Frank Kishton, the federal coordinating officer for the Los Angeles disaster, disputed the charge.
"We have worked extremely hard in reducing the number of forms and the amount of paperwork and in cases where they didn't have papers we worked with (victims) to re-create records," said Kishton, who added that he cannot discuss individual cases because of confidentiality concerns. "We have a very proactive staff working every way possible to meet the needs of victims."
But Robbins said those efforts have fallen far short: "We have numerous clients who had a threadbare safety net last spring, which they managed to hold together during the course of the summer but which has fallen apart this winter."
Robbins said her office sees several clients each week who are on the verge of eviction or foreclosure and that there are many more who have been forced leave homes and stay with relatives or friends.
Marcelina Martinez, her husband and seven children are fighting to keep the modest house they bought six years ago on 84th Place. They had been lucky. A brother lent $1,000, a sister-in-law $3,000, a cousin $1,500.
But despite the largess of relatives, the family recently received a foreclosure notice. The once hard-working family of Salvadoran immigrants is now on welfare, barely able to make ends meet.
Martinez's husband, Gerald, lost his job after the liquor store where he worked seven days a week as a stocker and handyman was looted and destroyed. The family applied for emergency aid but was told verification was needed of Gerald's employment. After weeks, they finally tracked down the owner at a swap meet. But the man said that he did not own the business anymore and refused to sign the required documents, Martinez said.
"I think the real reason is that he paid in only cash and offered no overtime or other benefits, that's the only thing I can think of," she said. In any case, the family lost track of him and was denied emergency assistance.
Since then, Gerald Martinez has been unable to find steady work. Marcelina, who has worked as a hotel housekeeper, says she cannot find child care that would make it economically feasible for her to return to work.
"I have to say we are lacking in many things and have had to deprive our children of many things," said Martinez, whose children range in age from 8 months to 15 years old. "I worry because we want to make sure they eat.
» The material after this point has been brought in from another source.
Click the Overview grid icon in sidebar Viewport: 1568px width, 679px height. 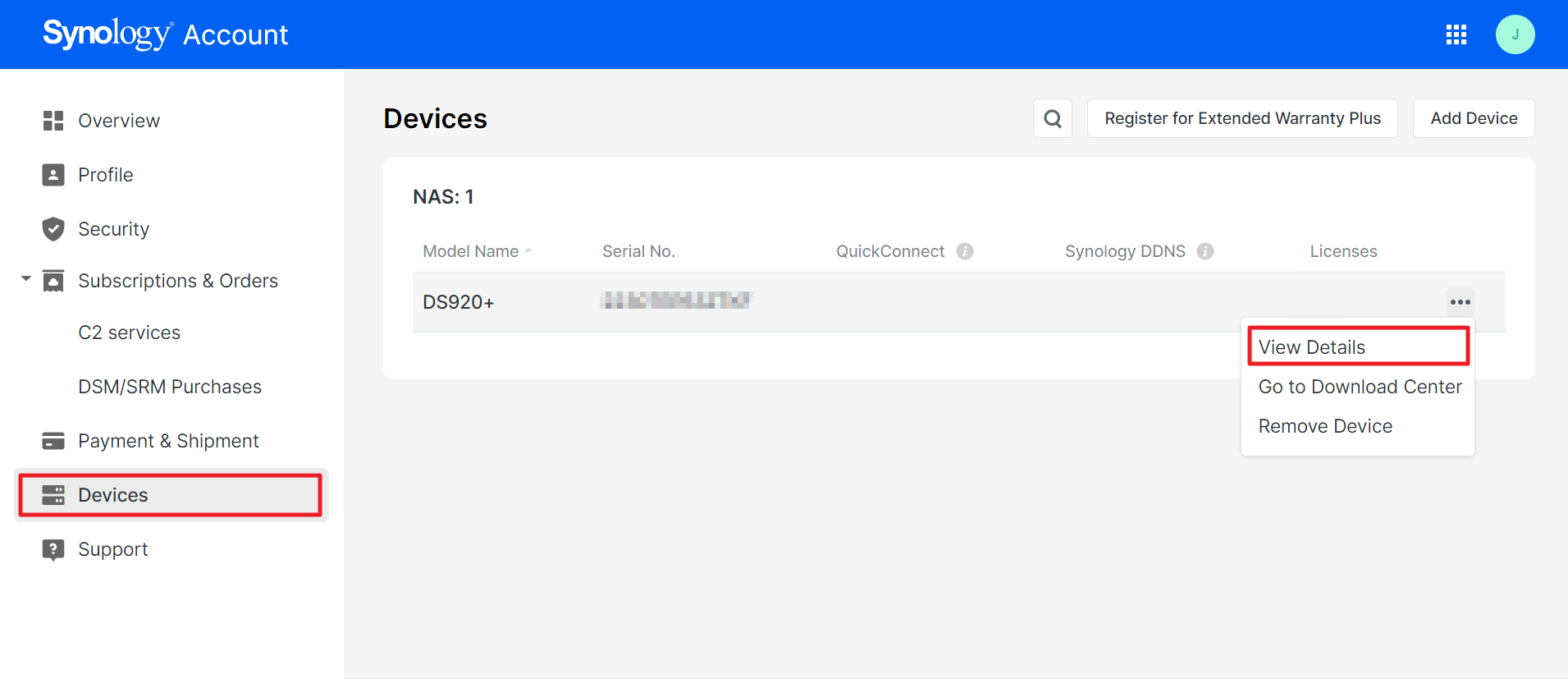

But right now we have to mix their milk with water to make it last longer. I tell them we have to be patient and I think they understand why things have happened."
But, sometimes, adults are not so understanding.
"People don't really say anything but they just don't help you," she said. "Even your own family, when they see you're in a different situation, they are not exactly by your side. Some of them say: 'Why don't you get work?' or 'Why did you have so many kids?' to the point where you don't want to talk to them anymore. But we're not disappointed, we still have some hopes. We're just trying to move forward."